1.1.1 The R-environment

The R-environment looks very different to most other statistical software packages. This is mainly due to fact that R is "command-based" rather than "point-and-click"; this means that you have to tell R what to do with written commands, and the language that you will use for that is the R-language. In essence, you are programming when using R. The things you can do in R are near infinite. Below are two simple examples; 1) we can tell R to do add 2 and 2 (which we can do in a way that is similar to 'natural' language), 2) we can generate 100 numbers from a normal distribution with a mean of 175 and a standard deviation of 12 (more or less the distribution of female heights (in cm) in the Netherlands) using the "rnorm" function. This does not seem particularly useful perhaps, but the ability to generate numbers can come in handy during statistical analyses.

The R-environment

The R-environment

1.2 RStudio

Rather than working directly in the R-environment, we'll be working in the RStudio environment. RStudio is a free environment for working with R, that makes programming in R much, much easier. It takes away many frustrations that one might have when working in the R-environment. I myself haven't worked in the R-environment since I discovered RStudio. An added bonus of RStudio('s developers) is that they make many great, easy to use packages for R. In summary, download RStudio (do note that you ALSO need to have R downloaded and installed).

The RStudio-environment

The RStudio-environment

1.2.1 Rprojects

Starting an Rproject for each project you do is handy. An Rproject in essence is a folder with all the relevant R-files and datasets. Keeping everything in one folder is an easy way to reduce frustration with paths to files and finding the plots or scripts you have saved

Starting an R-project

Starting an R-project

1.3 Installing packages

R works with "packages". That means that for some functionality to work, you need to install those packages first. If you want to make use of them during your R-session, you will also need to tell R that you will be using them. You can copy all code in this document to your own R/Rstudio terminal. All the text after the hasthag "#" are comments, and will not be run by R as code.

We'll be installing the tidyverse-package, which is actually a collection of very useful packages (https://www.tidyverse.org/packages/). This may take some time.

install.packages("tidyverse") # installs the tidyverse-package

We also need to run the packages, to let R know that we will use them in this session.
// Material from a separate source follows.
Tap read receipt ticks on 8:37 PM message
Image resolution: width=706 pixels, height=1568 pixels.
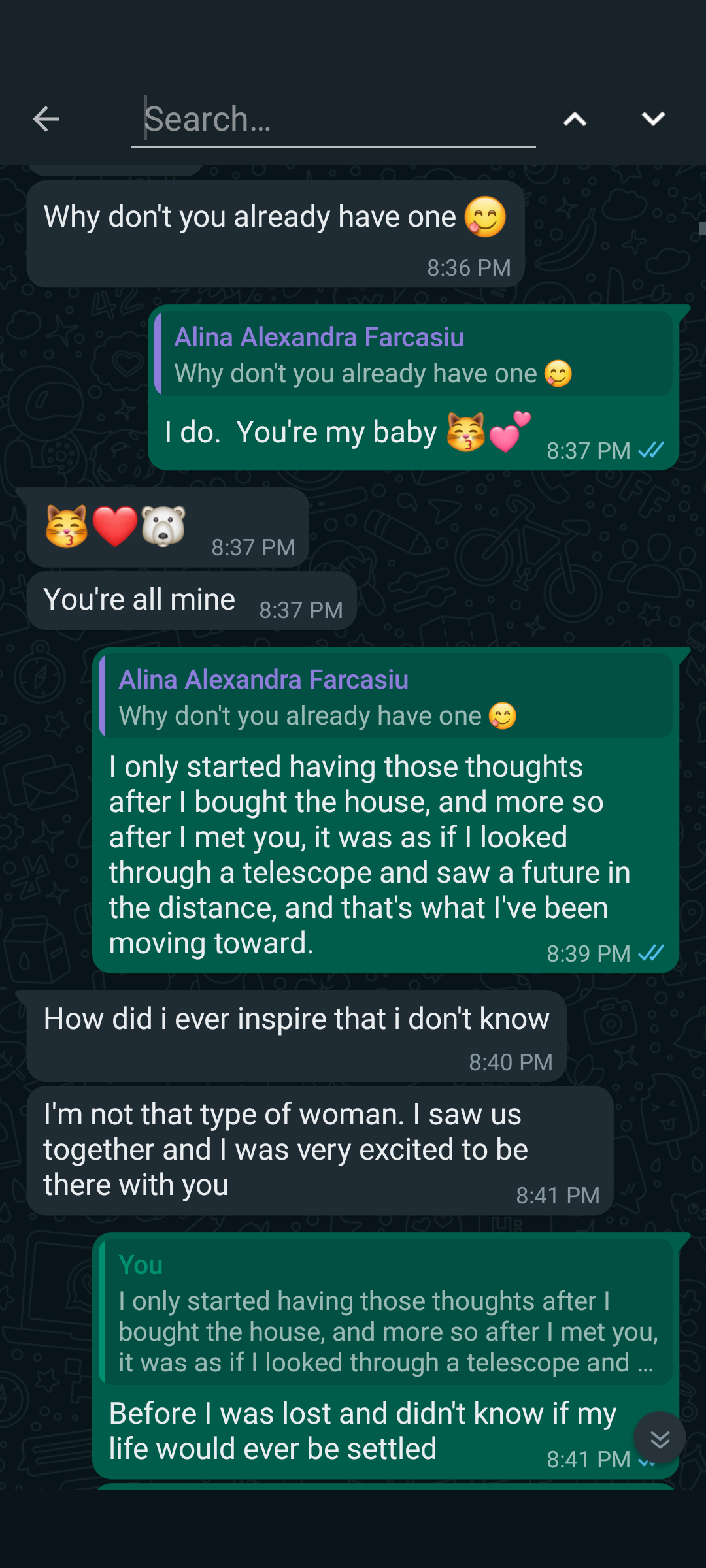(x=651, y=450)
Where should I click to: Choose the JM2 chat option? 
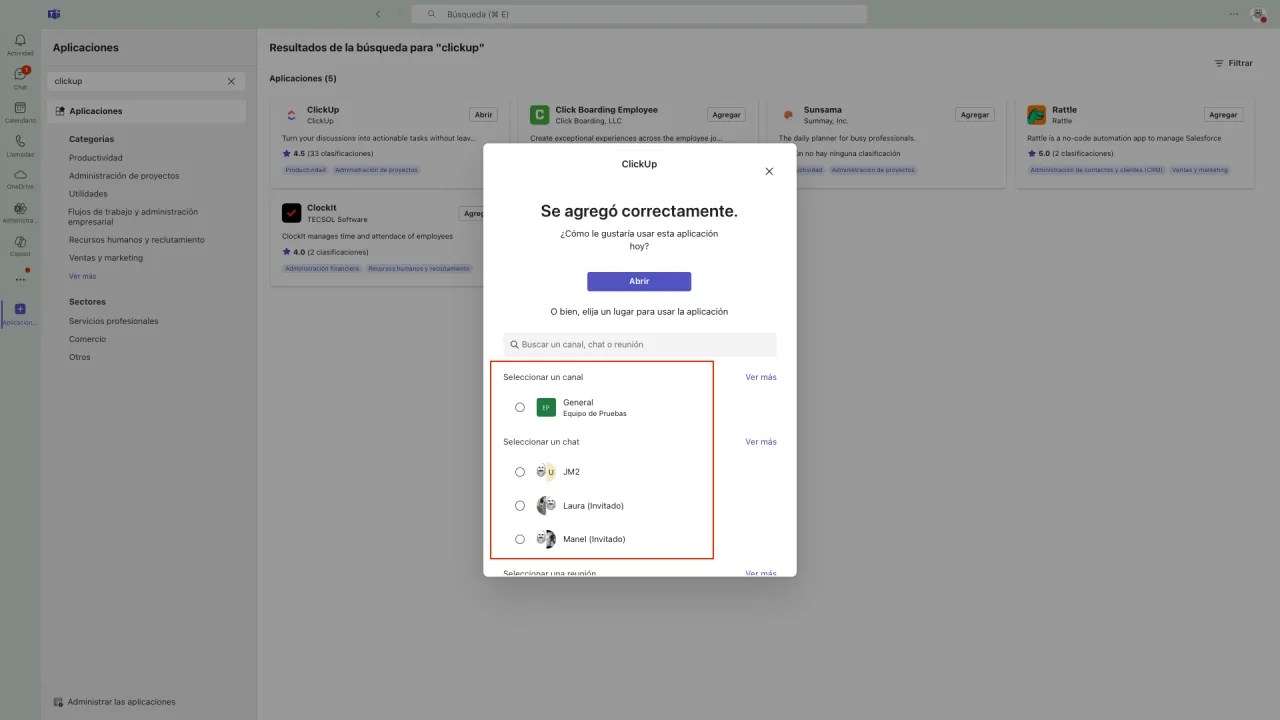[x=520, y=471]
library("tidyverse") # tell R you will use the functionality
## ── Attaching packages ─────────────────────────────────── tidyverse 1.3.2 ──
## ✔ tibble  3.1.8      ✔ dplyr   1.0.10
## ✔ tidyr   1.2.1      ✔ stringr 1.4.1 
## ✔ readr   2.1.3      ✔ forcats 0.5.2 
## ✔ purrr   0.3.5      
## ── Conflicts ────────────────────────────────────── tidyverse_conflicts() ──
## ✖ dplyr::filter() masks stats::filter()
## ✖ dplyr::lag()    masks stats::lag()

1.3.1 References

R Core Team. 2018. R: A Language and Environment for Statistical Computing. Vienna, Austria: R Foundation for Statistical Computing. https://www.R-project.org/.

Allaire, JJ, Yihui Xie, Jonathan McPherson, Javier Luraschi, Kevin Ushey, Aron Atkins, Hadley Wickham, Joe Cheng, and Winston Chang. 2018. Rmarkdown: Dynamic Documents for R. https://CRAN.R-project.org/package=rmarkdown.

Xie, Yihui. 2015. Dynamic Documents with R and Knitr. 2nd ed. Boca Raton, Florida: Chapman; Hall/CRC. http://yihui.name/knitr/.

Xie, Yihui. 2018. Bookdown: Authoring Books and Technical Documents with R Markdown. https://CRAN.R-project.org/package=bookdown.